Now that you know the terrain the machine and its memory you need to understand the organization of the workers themselves. How does a GPU take 10,000 threads and coordinate them without chaos? That's the Streaming Multiprocessor, and it's more elegant than you'd expect.

Section 3: Inside the GPU SMs, Warps, Cores, and How Work Gets Organized

You now know what a GPU is (a throughput machine) and where data lives (a memory hierarchy with cliffs). The missing piece: how does a GPU actually organize 10,000 threads without descending into chaos?

The answer is a surprisingly clean hierarchy. Let's zoom in from the top.


The Streaming Multiprocessor: The GPU's Fundamental Building Block

Remember the factory from Section 1 thousands of workers doing simple arithmetic? Here's the thing the analogy skipped: those workers aren't all standing in one giant room. They're organized into departments.

A GPU isn't one giant processor. It's a collection of 40 to 132 smaller, self-contained processors called Streaming Multiprocessors (SMs). Each SM is a complete mini-engine it has its own compute units (the workers), its own fast scratchpad memory (the Shared Memory / SRAM from Section 2), its own private registers, and its own scheduler that decides what to run next. An SM doesn't need to ask the rest of the GPU for permission to do anything. It receives a chunk of work, and it grinds through it independently.

TO DO: Please extend the excerpt above on GPU streaming multiprocessors, picking up after its last sentence.

ENTRIES SUPPLIED:
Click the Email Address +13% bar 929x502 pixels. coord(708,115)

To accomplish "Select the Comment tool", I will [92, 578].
* * *
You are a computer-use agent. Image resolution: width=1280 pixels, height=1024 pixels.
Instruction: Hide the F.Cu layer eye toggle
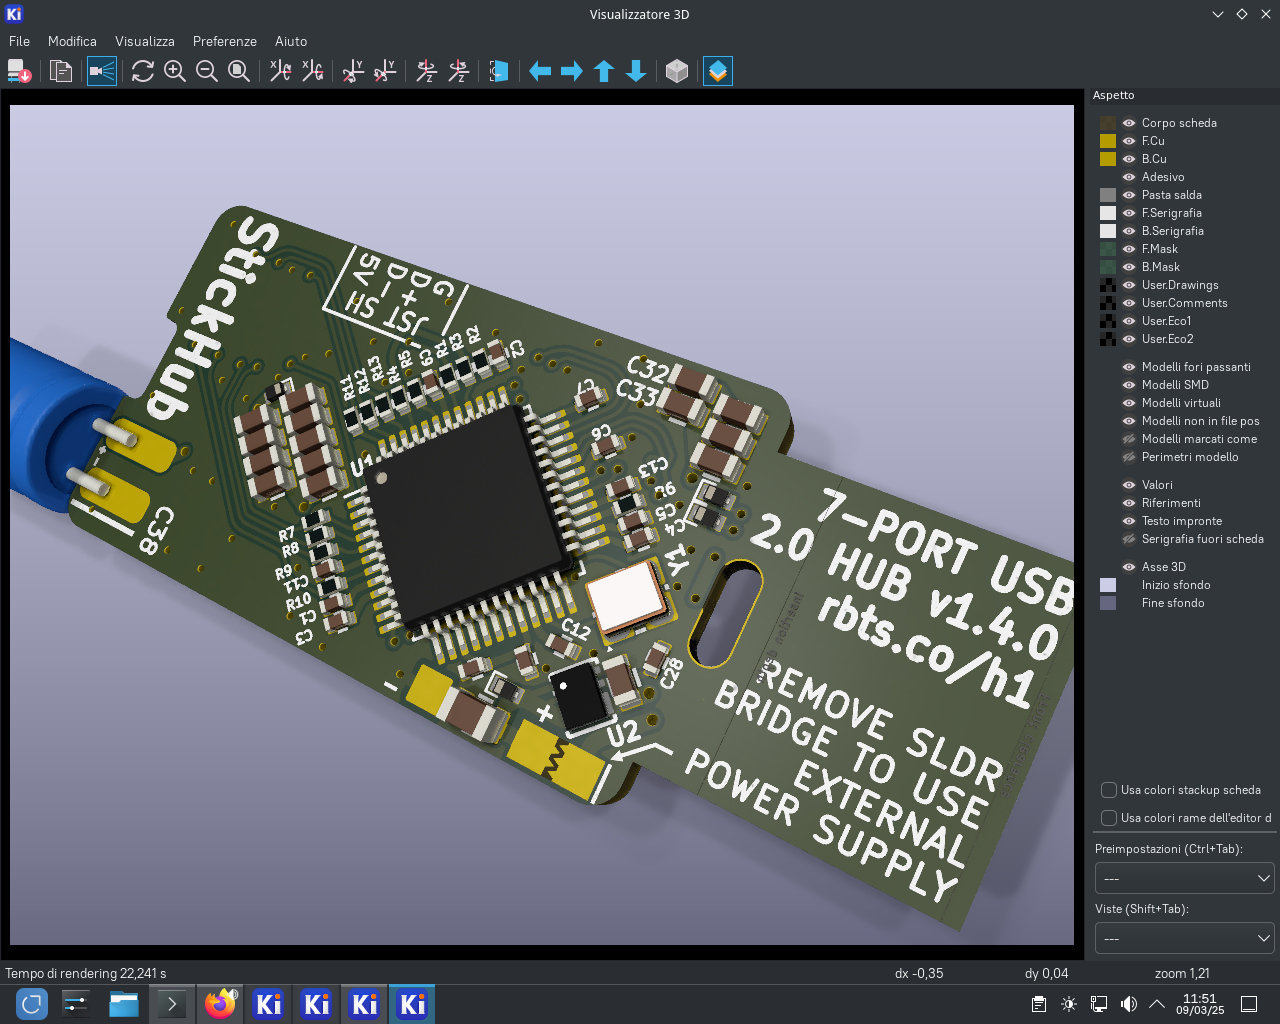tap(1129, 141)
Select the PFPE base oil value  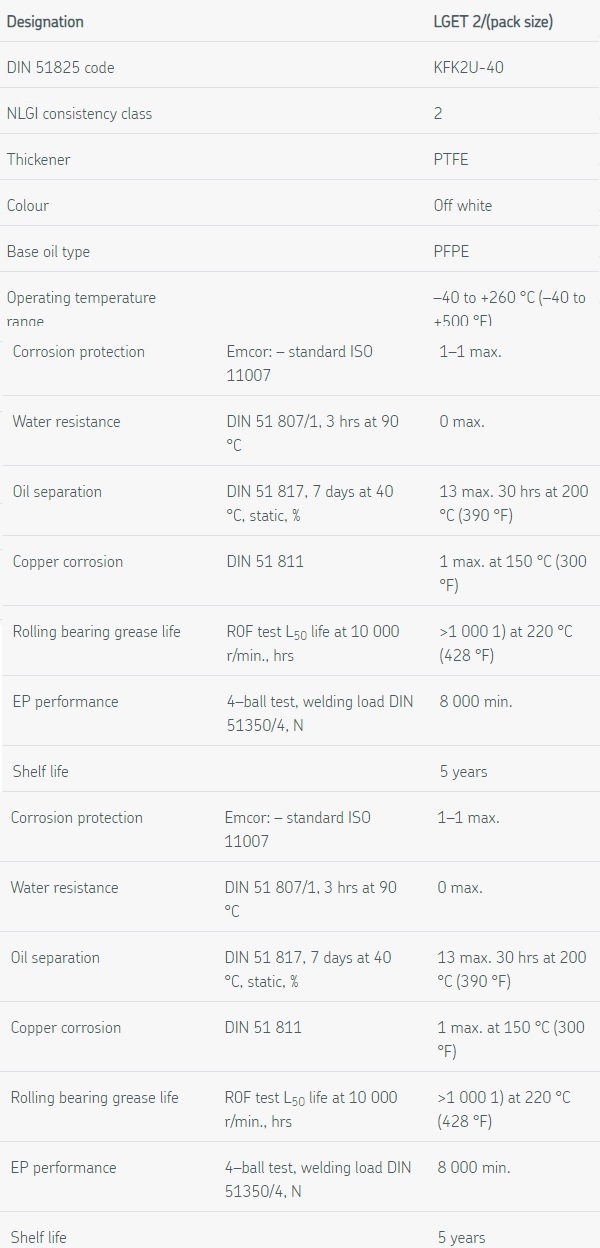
* * *
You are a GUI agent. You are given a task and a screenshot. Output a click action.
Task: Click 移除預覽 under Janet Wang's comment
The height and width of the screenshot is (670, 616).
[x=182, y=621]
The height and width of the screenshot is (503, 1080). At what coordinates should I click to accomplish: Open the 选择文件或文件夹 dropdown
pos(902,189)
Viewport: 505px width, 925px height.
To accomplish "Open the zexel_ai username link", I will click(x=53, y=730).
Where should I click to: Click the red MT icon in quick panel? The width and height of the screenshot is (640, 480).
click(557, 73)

RESPONSE BELOW:
Think of the GPU as an office building. Each SM is a self-sufficient department floor it has its own desks, its own whiteboard, its own team lead. The building has shared plumbing (HBM and L2 cache, which all floors access), but each floor operates independently. When a big job comes in, the building's front desk (the GPU's global scheduler) splits it into chunks and hands one to each floor. The floors don't coordinate with each other they just crunch their assigned chunk and report back.

Why does the number of SMs matter? Because it's the GPU's parallelism ceiling. If you have 108 SMs (A100) and your workload only generates 40 chunks of work, then 68 SMs sit completely idle. More SMs = more chunks running simultaneously = more throughput. This is also why nvidia-smi reports SM-level utilization it's telling you how many floors in the building are actually occupied.

But saying "an SM has compute units" is vague. What kind of compute units? It turns out there are two very different types inside each SM, and understanding the difference is essential.


CUDA Cores and Tensor Cores: Two Kinds of Workers

Inside each SM sit two types of compute units, and understanding the difference matters for everything that comes later.

CUDA Cores are general-purpose arithmetic units. Each one handles a single floating-point multiply-add per clock cycle one number in, one number out. They're versatile: any FP32 or FP64 math goes through them. An A100 SM has 64 CUDA cores, giving it 6,912 total across all 108 SMs. When people say "the GPU has thousands of cores," these are what they mean.

Tensor Cores are specialists built for one job: matrix multiplication. Instead of processing one multiply-add per cycle like a CUDA core, a Tensor Core crunches an entire small matrix operation in a single shot many multiply-adds simultaneously. Neural networks spend almost all their time doing matrix multiplication, so NVIDIA built dedicated silicon to do it faster. How much faster? The A100's Tensor Core throughput is 312 TFLOPS. Its CUDA-core-only throughput is about 20 TFLOPS. That's roughly 16x slower for the same operation.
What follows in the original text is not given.